_Problem_.
Every line below between the one holding "The image size is (1080, 2373)." and the one holding "Click the Pagos", inclusive, should be copied exactly, and no other line.

━━ Records shown ━━

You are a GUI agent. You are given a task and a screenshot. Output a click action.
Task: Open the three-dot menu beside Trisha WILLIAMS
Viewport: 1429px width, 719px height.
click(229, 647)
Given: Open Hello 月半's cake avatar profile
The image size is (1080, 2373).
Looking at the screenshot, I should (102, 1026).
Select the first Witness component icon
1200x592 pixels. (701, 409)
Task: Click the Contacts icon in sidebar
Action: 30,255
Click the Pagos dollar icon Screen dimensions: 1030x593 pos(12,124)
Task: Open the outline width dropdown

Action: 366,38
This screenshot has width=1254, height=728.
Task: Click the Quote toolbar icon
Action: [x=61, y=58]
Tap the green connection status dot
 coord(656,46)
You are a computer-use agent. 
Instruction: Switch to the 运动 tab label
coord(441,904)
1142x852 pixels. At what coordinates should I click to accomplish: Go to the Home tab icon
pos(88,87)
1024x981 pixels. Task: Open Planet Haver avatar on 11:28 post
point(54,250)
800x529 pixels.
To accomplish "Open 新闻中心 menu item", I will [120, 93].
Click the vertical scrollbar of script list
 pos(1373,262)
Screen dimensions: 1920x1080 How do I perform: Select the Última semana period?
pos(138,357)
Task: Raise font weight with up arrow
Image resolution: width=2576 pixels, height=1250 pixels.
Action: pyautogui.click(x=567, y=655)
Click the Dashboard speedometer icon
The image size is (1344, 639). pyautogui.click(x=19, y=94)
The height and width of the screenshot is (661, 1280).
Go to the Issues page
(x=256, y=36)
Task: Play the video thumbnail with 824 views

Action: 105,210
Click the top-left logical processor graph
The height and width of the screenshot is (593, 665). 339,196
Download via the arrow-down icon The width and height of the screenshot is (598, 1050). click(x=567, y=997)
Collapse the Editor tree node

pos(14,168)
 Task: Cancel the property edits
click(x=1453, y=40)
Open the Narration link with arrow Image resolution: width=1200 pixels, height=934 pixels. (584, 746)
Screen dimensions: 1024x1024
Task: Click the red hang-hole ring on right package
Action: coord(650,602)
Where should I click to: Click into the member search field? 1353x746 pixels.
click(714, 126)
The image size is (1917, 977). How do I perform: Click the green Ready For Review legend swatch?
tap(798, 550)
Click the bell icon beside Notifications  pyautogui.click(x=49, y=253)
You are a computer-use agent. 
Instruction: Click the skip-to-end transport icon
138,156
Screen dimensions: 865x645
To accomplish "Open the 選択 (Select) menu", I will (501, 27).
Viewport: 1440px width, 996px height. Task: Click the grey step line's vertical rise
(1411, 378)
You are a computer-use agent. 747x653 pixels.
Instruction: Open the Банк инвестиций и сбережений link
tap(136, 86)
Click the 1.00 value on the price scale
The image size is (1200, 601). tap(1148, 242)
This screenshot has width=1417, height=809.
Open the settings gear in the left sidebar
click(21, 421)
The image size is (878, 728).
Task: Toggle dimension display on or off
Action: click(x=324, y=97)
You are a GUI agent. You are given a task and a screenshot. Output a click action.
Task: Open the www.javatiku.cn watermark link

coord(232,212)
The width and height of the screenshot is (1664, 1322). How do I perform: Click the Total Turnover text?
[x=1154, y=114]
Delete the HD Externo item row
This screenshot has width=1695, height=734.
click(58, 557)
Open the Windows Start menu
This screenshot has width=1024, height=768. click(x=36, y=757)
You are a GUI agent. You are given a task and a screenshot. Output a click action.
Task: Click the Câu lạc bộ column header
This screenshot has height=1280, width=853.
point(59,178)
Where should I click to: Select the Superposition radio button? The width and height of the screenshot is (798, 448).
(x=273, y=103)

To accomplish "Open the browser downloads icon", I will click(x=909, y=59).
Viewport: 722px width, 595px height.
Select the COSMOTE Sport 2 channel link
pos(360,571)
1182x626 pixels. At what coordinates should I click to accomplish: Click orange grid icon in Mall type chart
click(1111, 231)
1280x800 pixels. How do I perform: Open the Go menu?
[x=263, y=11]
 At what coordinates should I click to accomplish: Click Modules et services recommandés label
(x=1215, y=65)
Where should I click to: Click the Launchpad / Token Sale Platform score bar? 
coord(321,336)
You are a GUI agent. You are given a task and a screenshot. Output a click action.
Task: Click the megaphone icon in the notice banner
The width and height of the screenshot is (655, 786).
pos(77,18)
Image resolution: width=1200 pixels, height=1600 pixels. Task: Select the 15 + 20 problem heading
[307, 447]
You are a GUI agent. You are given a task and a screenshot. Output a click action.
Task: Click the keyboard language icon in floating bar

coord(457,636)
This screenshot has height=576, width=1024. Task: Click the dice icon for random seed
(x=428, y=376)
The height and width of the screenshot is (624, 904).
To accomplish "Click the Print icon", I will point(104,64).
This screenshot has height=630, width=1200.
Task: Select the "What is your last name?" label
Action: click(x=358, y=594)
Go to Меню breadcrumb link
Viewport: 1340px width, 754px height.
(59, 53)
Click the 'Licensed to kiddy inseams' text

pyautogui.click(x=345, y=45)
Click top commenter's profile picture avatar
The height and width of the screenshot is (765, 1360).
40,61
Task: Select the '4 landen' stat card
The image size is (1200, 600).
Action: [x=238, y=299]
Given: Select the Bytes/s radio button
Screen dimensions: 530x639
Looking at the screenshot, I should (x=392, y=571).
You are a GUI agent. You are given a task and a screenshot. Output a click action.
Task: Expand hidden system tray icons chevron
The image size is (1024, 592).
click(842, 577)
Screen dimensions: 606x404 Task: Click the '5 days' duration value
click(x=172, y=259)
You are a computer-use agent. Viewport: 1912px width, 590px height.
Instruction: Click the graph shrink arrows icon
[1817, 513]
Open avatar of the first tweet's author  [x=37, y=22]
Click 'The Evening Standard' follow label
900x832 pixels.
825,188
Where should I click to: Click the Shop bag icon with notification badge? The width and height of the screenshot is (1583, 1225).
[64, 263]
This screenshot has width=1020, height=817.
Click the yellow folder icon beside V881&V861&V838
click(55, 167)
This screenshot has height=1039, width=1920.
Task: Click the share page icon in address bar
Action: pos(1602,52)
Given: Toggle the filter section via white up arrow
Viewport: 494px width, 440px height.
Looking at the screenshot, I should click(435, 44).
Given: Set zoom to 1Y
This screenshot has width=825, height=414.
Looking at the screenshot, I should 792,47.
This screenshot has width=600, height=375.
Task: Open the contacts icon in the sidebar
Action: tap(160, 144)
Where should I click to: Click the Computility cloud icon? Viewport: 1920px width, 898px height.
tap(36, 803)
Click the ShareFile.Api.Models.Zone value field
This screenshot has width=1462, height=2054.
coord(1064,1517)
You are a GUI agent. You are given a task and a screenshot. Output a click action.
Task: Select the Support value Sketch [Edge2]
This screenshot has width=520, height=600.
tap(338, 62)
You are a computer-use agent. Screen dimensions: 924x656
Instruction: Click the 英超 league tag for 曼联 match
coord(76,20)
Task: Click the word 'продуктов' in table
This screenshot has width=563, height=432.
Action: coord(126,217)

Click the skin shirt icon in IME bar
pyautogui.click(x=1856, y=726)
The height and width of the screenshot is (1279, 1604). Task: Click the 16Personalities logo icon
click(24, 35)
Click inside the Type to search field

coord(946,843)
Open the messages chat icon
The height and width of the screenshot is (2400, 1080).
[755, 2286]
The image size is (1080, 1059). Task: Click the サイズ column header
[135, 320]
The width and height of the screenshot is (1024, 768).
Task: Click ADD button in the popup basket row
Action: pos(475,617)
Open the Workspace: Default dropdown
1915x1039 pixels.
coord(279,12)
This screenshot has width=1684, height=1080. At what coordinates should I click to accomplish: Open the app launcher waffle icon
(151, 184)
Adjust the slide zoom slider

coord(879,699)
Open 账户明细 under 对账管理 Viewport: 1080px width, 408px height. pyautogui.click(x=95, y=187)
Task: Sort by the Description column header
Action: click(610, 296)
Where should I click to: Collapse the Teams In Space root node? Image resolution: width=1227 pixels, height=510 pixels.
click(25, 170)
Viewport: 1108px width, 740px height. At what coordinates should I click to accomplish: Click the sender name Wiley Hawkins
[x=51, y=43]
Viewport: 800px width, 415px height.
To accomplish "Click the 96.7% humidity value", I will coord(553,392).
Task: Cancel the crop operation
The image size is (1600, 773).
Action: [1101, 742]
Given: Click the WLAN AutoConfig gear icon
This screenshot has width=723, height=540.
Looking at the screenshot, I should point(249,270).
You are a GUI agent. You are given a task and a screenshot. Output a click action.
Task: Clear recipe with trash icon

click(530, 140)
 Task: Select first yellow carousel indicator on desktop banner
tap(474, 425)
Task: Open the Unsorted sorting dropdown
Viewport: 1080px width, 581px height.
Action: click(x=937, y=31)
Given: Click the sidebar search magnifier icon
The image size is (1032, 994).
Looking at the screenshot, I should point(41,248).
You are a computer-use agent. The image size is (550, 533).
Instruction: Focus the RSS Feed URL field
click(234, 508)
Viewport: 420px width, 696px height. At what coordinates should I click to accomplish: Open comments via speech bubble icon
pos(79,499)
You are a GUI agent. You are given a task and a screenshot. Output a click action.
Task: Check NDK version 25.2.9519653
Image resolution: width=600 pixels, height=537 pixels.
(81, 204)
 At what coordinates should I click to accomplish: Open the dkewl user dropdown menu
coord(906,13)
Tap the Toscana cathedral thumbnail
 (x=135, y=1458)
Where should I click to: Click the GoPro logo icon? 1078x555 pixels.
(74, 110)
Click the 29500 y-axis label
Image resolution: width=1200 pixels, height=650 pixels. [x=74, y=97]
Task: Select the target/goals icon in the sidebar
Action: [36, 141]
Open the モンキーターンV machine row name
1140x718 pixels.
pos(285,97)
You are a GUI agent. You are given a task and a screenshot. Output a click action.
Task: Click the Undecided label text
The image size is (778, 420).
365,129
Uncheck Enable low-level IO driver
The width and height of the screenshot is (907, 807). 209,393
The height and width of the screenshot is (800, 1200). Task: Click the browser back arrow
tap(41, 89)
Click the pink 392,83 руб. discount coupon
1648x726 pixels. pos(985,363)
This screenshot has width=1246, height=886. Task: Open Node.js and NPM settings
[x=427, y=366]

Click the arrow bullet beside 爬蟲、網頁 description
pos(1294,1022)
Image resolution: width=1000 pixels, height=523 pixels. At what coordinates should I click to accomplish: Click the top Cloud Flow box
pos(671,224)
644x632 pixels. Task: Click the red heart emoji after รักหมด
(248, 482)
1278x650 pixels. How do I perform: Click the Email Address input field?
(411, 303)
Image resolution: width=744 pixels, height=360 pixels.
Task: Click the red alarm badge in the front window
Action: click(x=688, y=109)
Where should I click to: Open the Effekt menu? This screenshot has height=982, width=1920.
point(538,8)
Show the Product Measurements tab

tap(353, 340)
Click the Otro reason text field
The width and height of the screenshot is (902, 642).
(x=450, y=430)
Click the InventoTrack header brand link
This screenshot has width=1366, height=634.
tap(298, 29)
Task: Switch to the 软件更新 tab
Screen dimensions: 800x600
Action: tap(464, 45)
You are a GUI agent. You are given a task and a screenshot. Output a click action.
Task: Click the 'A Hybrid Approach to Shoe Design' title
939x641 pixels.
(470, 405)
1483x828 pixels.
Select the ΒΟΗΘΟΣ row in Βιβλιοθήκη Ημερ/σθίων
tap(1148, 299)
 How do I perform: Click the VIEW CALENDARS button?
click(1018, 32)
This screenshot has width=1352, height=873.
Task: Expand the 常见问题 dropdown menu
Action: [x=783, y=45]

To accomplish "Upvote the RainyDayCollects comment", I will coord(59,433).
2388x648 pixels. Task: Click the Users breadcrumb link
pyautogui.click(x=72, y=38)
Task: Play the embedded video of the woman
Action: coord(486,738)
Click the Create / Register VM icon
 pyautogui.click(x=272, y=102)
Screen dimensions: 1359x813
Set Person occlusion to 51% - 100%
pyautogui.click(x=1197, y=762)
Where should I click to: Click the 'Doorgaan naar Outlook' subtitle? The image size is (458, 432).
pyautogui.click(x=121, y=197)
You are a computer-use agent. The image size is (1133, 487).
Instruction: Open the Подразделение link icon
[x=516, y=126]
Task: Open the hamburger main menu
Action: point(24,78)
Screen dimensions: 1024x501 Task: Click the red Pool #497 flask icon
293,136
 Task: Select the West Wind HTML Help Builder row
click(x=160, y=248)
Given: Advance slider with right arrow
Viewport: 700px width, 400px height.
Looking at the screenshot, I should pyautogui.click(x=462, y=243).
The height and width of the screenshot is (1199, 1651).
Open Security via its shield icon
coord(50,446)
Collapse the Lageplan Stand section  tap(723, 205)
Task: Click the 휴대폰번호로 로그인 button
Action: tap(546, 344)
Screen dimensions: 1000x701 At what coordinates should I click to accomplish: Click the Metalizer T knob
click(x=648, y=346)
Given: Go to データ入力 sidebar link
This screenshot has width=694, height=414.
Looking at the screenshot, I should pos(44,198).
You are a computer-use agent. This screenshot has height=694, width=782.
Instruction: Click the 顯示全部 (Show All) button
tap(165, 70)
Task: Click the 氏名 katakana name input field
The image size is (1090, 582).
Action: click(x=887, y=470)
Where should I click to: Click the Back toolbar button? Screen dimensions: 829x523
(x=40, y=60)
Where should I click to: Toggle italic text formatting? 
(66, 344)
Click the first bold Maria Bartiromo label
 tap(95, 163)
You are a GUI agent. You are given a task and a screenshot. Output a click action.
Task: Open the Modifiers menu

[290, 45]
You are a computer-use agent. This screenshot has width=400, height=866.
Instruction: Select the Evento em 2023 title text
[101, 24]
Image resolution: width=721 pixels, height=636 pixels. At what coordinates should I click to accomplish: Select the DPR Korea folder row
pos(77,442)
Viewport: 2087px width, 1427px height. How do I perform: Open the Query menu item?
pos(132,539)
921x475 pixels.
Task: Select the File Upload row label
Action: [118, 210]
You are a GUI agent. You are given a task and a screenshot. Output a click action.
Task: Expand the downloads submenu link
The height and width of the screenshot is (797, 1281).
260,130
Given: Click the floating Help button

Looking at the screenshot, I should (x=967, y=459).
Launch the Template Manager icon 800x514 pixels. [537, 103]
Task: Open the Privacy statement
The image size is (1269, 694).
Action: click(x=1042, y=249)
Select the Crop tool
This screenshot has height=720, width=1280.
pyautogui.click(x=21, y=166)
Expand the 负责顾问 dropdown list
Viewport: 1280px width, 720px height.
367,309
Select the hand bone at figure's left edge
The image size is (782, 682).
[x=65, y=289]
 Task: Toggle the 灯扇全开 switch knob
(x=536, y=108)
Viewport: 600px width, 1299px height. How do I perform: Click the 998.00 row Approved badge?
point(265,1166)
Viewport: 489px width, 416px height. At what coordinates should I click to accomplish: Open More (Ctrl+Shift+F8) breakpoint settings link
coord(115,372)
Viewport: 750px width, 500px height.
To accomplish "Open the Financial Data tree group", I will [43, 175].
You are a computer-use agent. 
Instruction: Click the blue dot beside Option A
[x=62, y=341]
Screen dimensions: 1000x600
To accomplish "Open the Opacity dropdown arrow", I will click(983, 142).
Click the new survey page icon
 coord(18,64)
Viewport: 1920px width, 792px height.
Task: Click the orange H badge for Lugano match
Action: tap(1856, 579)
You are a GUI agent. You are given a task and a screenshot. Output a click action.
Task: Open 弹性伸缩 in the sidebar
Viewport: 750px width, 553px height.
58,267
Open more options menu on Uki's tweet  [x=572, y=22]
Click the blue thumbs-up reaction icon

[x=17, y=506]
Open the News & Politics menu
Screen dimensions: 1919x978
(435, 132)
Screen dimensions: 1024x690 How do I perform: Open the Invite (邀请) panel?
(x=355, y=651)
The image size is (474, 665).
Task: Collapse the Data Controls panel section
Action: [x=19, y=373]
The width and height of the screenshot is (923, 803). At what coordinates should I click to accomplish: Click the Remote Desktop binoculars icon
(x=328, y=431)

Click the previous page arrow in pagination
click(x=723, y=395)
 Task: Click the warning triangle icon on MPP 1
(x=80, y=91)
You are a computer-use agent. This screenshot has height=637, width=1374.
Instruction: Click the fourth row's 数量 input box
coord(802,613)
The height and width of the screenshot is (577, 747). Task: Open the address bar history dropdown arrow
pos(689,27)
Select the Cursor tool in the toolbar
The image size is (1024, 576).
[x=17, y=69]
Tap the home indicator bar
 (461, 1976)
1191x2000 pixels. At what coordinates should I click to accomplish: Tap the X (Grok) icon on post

━━━

_Answer to this task_.
The image size is (1080, 2373).
Looking at the screenshot, I should (102, 1026).
Select the first Witness component icon
1200x592 pixels. (701, 409)
Task: Click the Contacts icon in sidebar
Action: 30,255
Click the Pagos dollar icon Screen dimensions: 1030x593 pos(12,124)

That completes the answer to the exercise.